No wonder I am this in love with my girls...
I was making dinner today, peeling potatoes while Olivia was watching competely concentrated... Her elbows resting on the counter and her little hands holding her chin. I started cutting the first potatoe as she said, profoundly moved by what I was doing, "we are sorry potatoe, we didn't mean it"

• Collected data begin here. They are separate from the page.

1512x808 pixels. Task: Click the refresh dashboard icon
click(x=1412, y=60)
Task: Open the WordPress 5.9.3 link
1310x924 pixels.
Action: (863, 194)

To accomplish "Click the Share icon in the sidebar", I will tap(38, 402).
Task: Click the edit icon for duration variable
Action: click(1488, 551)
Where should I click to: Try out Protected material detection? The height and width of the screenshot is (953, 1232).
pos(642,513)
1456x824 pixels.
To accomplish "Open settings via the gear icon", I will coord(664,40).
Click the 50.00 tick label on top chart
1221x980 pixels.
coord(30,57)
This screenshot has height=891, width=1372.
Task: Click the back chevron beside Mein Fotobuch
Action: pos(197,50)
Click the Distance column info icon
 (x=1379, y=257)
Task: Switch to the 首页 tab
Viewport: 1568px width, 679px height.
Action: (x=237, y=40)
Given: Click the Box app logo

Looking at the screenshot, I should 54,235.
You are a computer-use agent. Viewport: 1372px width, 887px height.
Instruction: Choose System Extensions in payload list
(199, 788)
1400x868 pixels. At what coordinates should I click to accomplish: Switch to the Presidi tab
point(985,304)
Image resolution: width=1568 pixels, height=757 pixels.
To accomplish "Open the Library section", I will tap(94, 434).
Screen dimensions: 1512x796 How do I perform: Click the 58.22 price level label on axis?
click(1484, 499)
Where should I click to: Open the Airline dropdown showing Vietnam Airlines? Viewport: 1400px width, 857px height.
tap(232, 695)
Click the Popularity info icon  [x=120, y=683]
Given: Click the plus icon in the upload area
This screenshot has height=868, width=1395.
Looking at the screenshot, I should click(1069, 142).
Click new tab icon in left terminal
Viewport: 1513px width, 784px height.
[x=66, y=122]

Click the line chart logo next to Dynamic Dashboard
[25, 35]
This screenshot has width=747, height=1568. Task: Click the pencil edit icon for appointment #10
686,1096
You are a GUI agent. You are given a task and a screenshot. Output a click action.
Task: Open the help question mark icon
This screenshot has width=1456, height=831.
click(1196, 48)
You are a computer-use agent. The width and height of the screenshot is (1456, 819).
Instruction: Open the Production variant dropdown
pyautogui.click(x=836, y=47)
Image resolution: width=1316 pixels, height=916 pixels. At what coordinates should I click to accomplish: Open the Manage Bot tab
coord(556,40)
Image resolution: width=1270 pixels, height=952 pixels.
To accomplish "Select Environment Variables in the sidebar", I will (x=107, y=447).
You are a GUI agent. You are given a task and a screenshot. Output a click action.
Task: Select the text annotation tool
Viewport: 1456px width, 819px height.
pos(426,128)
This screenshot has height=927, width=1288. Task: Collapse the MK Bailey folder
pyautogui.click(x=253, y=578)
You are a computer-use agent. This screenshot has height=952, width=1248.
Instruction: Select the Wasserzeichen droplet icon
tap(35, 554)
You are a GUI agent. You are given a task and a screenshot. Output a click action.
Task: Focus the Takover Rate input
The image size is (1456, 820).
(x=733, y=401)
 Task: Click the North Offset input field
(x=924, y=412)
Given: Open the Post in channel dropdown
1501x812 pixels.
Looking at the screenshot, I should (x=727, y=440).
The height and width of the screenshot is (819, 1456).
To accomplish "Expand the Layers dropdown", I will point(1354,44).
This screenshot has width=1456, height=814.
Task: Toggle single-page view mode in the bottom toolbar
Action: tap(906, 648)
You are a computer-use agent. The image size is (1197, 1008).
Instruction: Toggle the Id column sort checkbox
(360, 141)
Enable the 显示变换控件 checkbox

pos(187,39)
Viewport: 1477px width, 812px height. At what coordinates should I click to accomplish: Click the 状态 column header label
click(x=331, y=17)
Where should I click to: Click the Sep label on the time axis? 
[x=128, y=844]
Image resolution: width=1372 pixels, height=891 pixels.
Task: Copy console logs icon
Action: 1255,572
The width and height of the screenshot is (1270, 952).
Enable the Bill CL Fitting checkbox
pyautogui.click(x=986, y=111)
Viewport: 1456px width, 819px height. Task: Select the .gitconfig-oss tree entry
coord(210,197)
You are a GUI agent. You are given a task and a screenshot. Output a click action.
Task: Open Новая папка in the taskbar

Later in the day, Nicklas hited his finger with something... not sure what, to what he screamed "Ouch! S#@!¤!" The girls were playing and running all around the house, but Emily got to hear it and in the middle of the play, she just screamed back at him: "Daddy, it was enough with the Ouch!"

Friday, January 21, 2011

What's up?


Finally it's over... just the first term, and the second term? starting on Monday... Why is it that I bring up College every single time? How boring can one get? The truth is that we haven't had so much going on here except for a few vomits and quite too many visits to the bathroom from Emily and Olivia who got the stomachflu just on time before my finals... They are ok now, they have even eaten good today and fortunatelly no changing sheets and pijamas and giving baths in the middle of the night... the mom? exhausted...
I am so anxious planing Emily's B-day on february! She hasn't picked up a theme for the cake so I thought I could choose it by myself this year... we'll se what comes out of it.
And I turn 35... That's a whole lot of years... I cannot but asking myself what I have done with all those, almost 12,800 days of life I've had... went to kindergarden, primary school, High school... made half way to become a chemical technician, not my stuff; change to pedadogy and finished. Tried to get in Medical School, failed by Physics... not again... changed religion, made one year in Psychology, served as a missionary in Patagonia (been to Cutral Co, Trelew, Comodoro Rivadavia, Ushuaia and San Martin de los Andes) and spent some of the greatest 19 months of my life, came back, got married, started International Business, not my thing... worked as an English teacher in a high School (and a lot of other things as well), started English in the University, moved to Holland for 3 months, moved to Spain for a month, back to Argentina and my job as a teacher, got divorced, moved to Scotland, move to Sweden, studied Swedish, got two wonderful kids,started Nursing... I haven't done much!!! what on earth happened with all those 12,800 days???
I got depressed... but from all I have done there are two little people who summarize it all in just one sentence "I have done two of the greatest of wonders" and I am happy, and with that alone, I feel I have succeded... Lame? maybe... it works for me!

Monday, January 17, 2011

Stressed X-mas...





This x-mas was unusual. I wasn't feeling all x-masy as I usually do... A whole bunch of tests, a lot of memories that came all att the same time to leave me all gloomy, the bad weather...
As it usually happens I let all my stress out in baking, the whisking, the smells, and of course the eating, help me to recover the "home sweet home" feeling when I feel I've lost it. if you are thinking about coming home for tea, I recommend you do it whenever I am homesick. So here are some of the things I've made to cheer myself up. It worked... and of course, it seems to have cheered up the digits is the wiegh as well...

I might have gone a little bit too far


Ok... i LOVE College, and that's no secret, but I am starting to think that I might need to take it a little bit easier when it comes to "bringing College home"... I'm scared i might traumatize my girls. This is not so "normal" is it?